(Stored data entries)
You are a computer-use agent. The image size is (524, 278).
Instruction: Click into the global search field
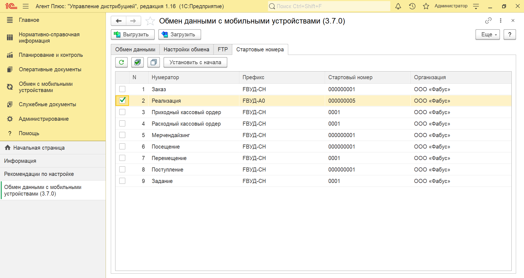click(x=329, y=6)
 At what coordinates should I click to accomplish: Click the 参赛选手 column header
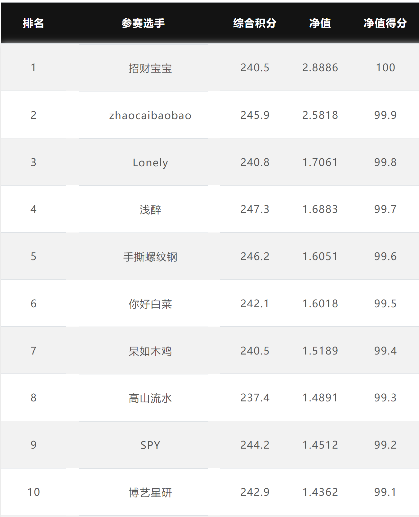pos(143,23)
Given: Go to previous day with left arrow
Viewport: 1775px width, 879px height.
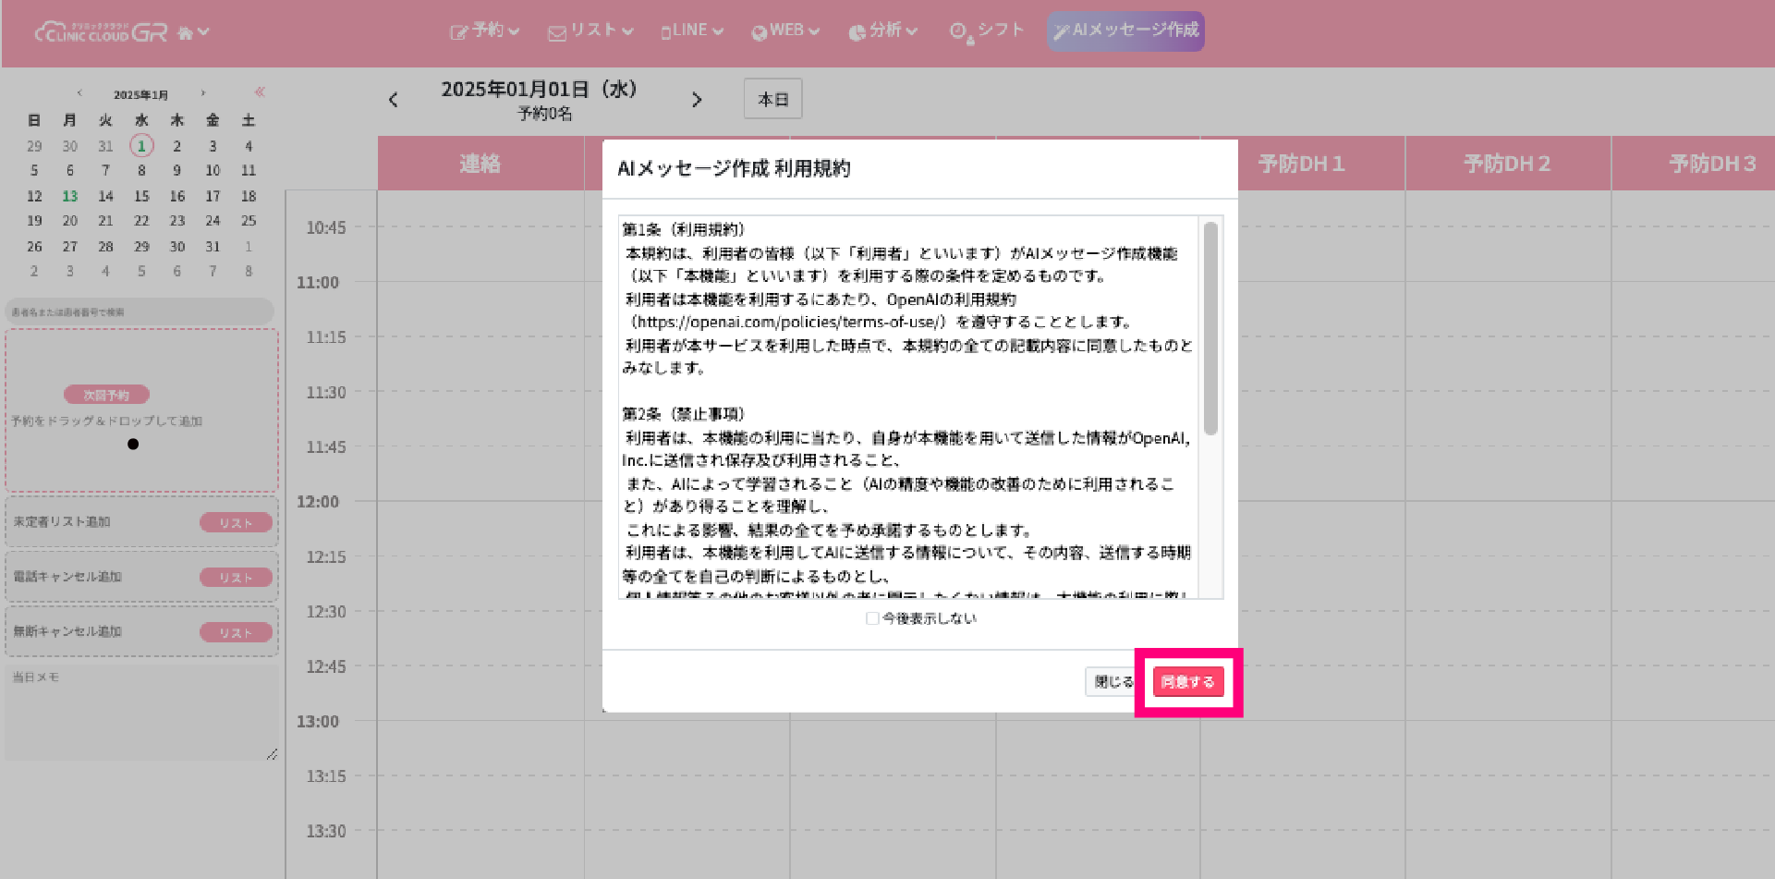Looking at the screenshot, I should (394, 100).
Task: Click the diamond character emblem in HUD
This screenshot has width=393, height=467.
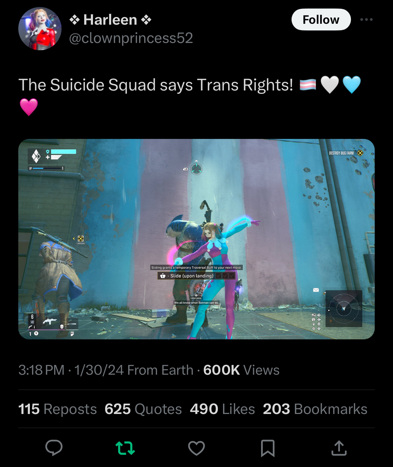Action: pos(36,156)
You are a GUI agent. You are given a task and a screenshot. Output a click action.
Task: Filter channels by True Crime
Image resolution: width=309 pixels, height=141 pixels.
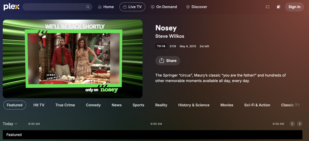[x=65, y=105]
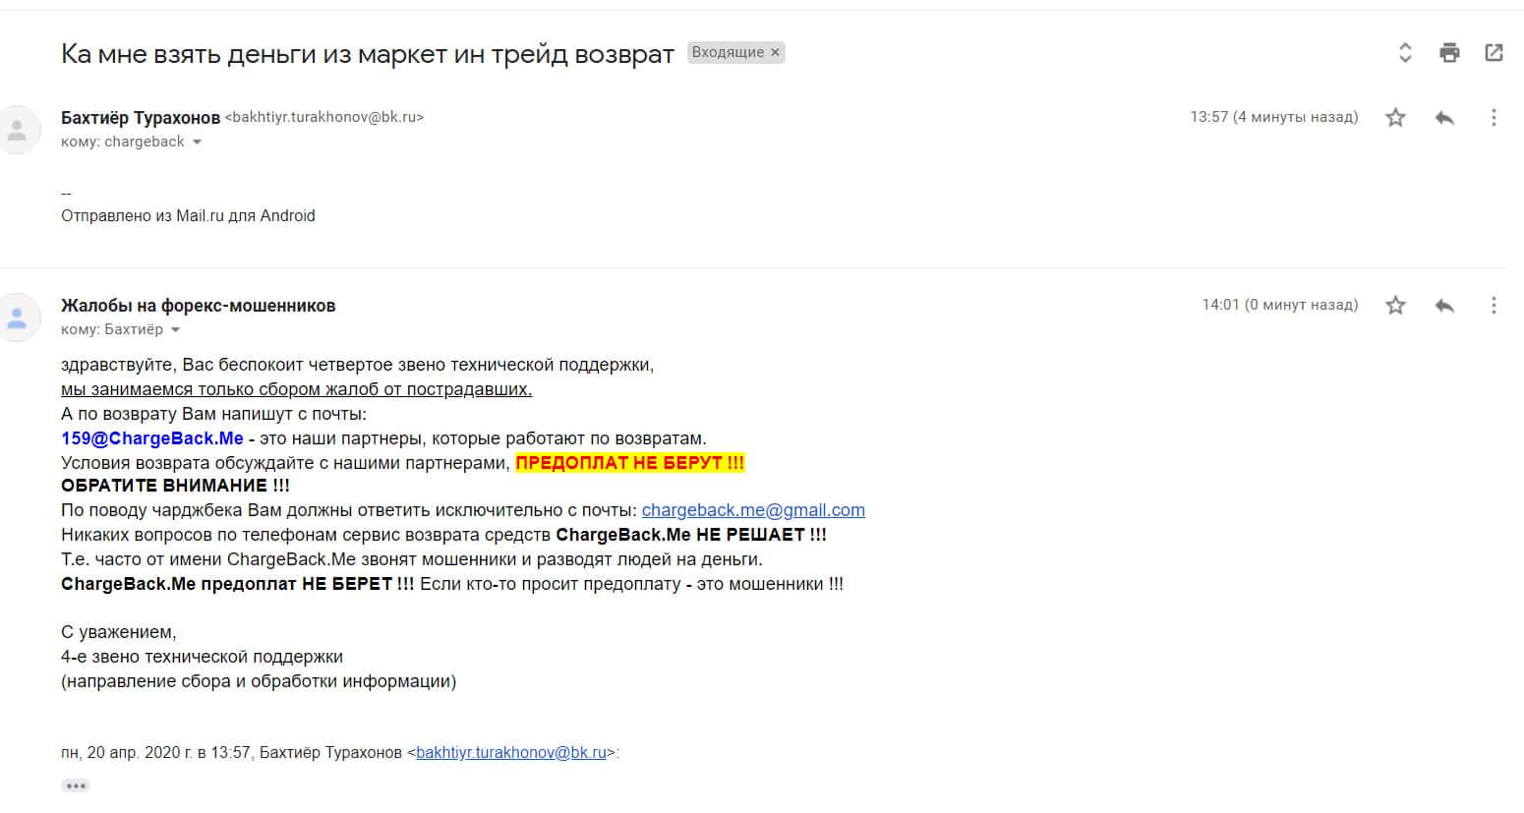Image resolution: width=1524 pixels, height=813 pixels.
Task: Click the Входящие label tag
Action: (x=727, y=53)
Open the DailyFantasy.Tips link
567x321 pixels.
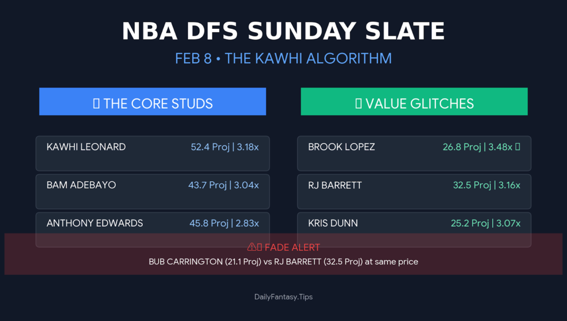pos(284,297)

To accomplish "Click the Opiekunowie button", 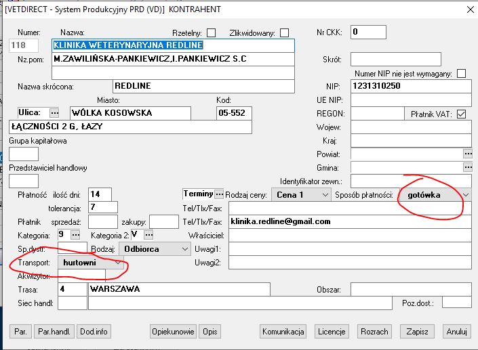I will coord(173,332).
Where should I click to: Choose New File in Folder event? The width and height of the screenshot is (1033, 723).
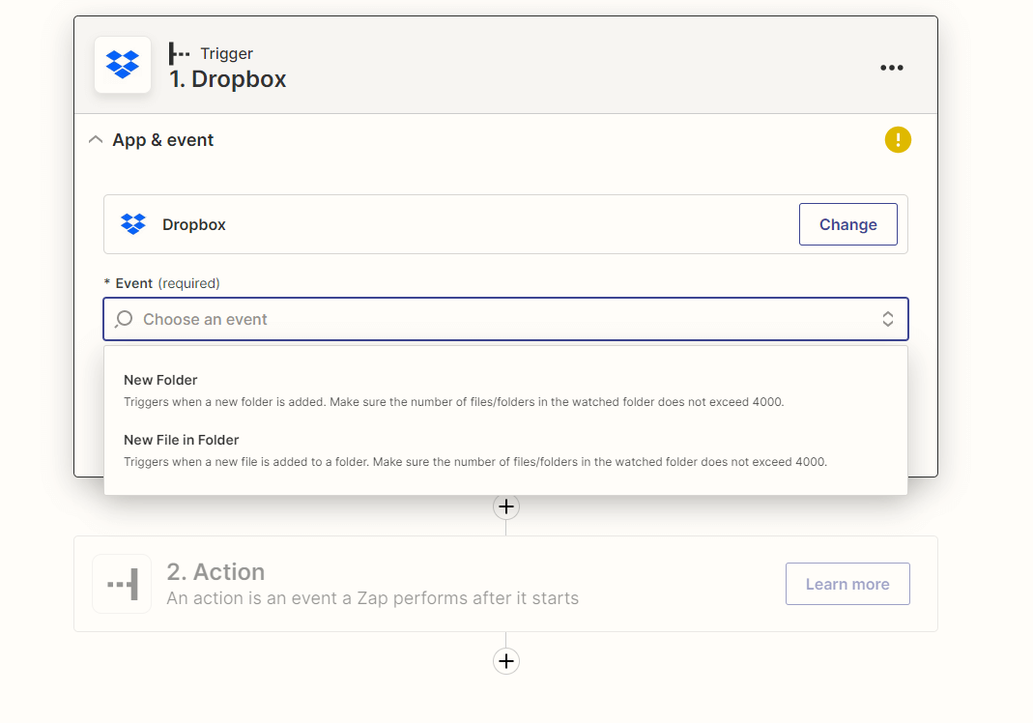coord(181,440)
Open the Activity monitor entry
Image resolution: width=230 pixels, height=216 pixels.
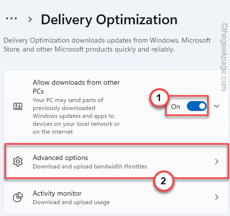tap(116, 197)
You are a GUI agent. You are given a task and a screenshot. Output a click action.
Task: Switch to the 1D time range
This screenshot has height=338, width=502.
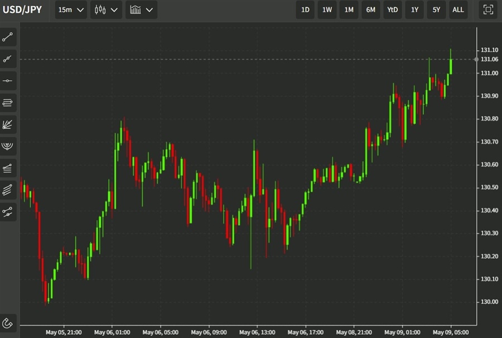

▶ [Assignment] A single number is the answer: the number of lines in the entries that contain "Open".

▶ [Your response] 2